Material for this exercise -
- Opening Delimiter -

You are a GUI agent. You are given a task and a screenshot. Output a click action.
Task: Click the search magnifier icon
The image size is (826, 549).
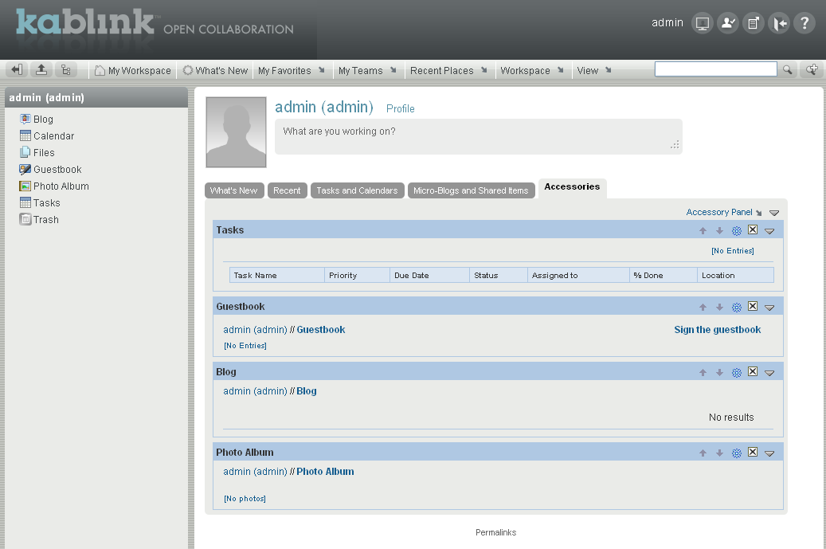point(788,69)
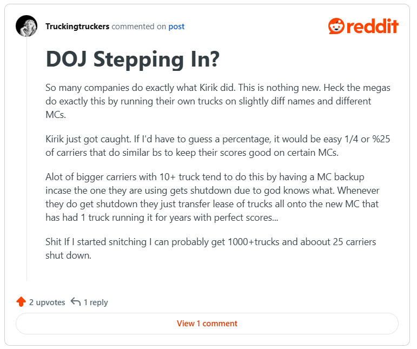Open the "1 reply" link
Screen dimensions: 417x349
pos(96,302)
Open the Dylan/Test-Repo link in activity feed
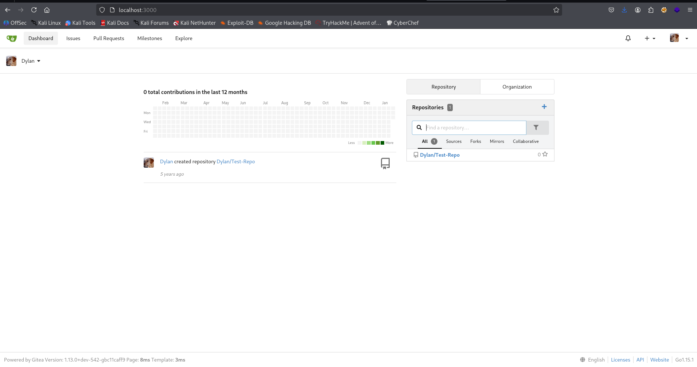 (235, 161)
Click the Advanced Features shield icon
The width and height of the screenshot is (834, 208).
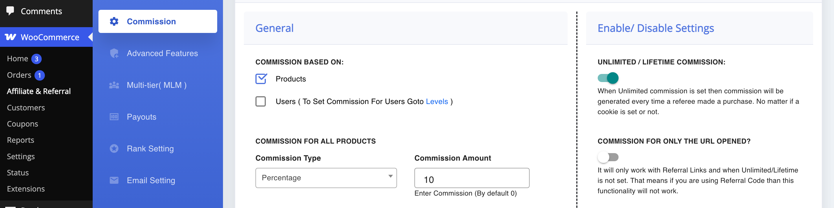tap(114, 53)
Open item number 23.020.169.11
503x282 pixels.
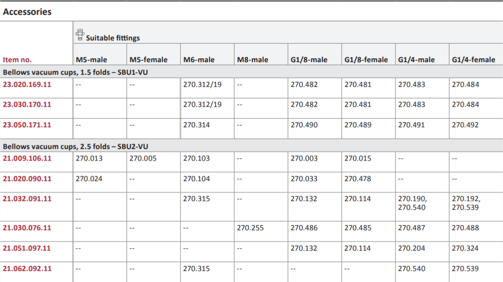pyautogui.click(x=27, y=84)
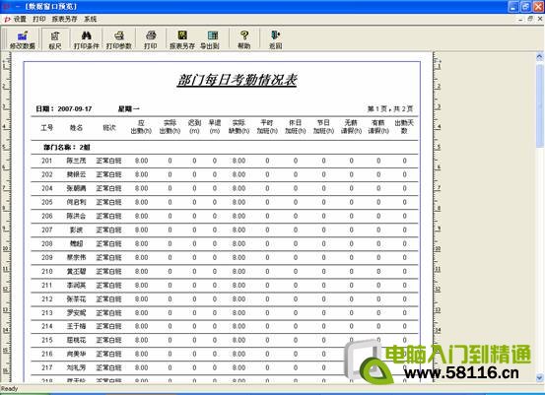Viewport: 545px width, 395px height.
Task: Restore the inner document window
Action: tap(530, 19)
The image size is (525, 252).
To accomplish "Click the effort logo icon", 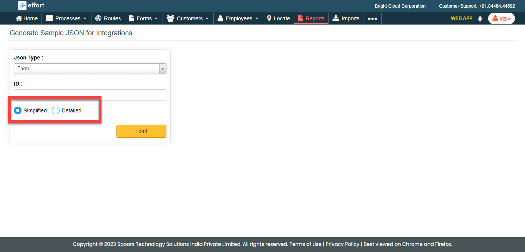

- Closing Delimiter -
- Opening Delimiter -

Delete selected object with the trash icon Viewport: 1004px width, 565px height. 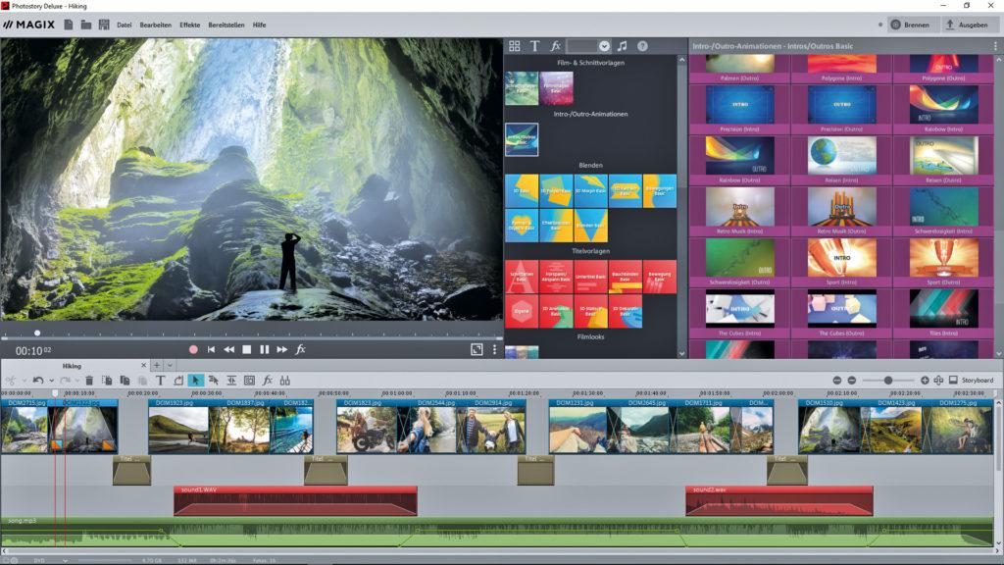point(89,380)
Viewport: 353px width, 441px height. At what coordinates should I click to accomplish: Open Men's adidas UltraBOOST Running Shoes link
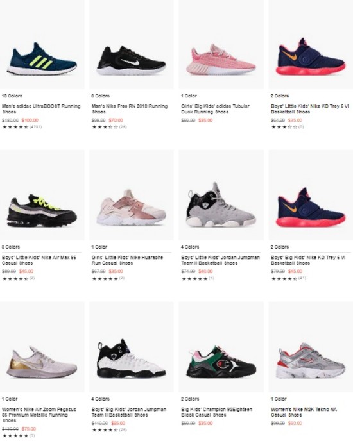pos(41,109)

- Closing Delimiter -

Instructions to follow -
Print the part of the listing above that opens with the line containing "Open the Dylan/Test-Repo" and closes with the line containing "the effort logo". Copy it exactly, both ends included, and omit the pictures.

Response to the task -
Open the Dylan/Test-Repo link in activity feed
 (235, 161)
Click the Advanced Features shield icon
The width and height of the screenshot is (834, 208).
tap(114, 53)
Open item number 23.020.169.11
503x282 pixels.
pyautogui.click(x=27, y=84)
Viewport: 545px width, 395px height.
Task: Restore the inner document window
Action: tap(530, 19)
The image size is (525, 252).
To accomplish "Click the effort logo icon", 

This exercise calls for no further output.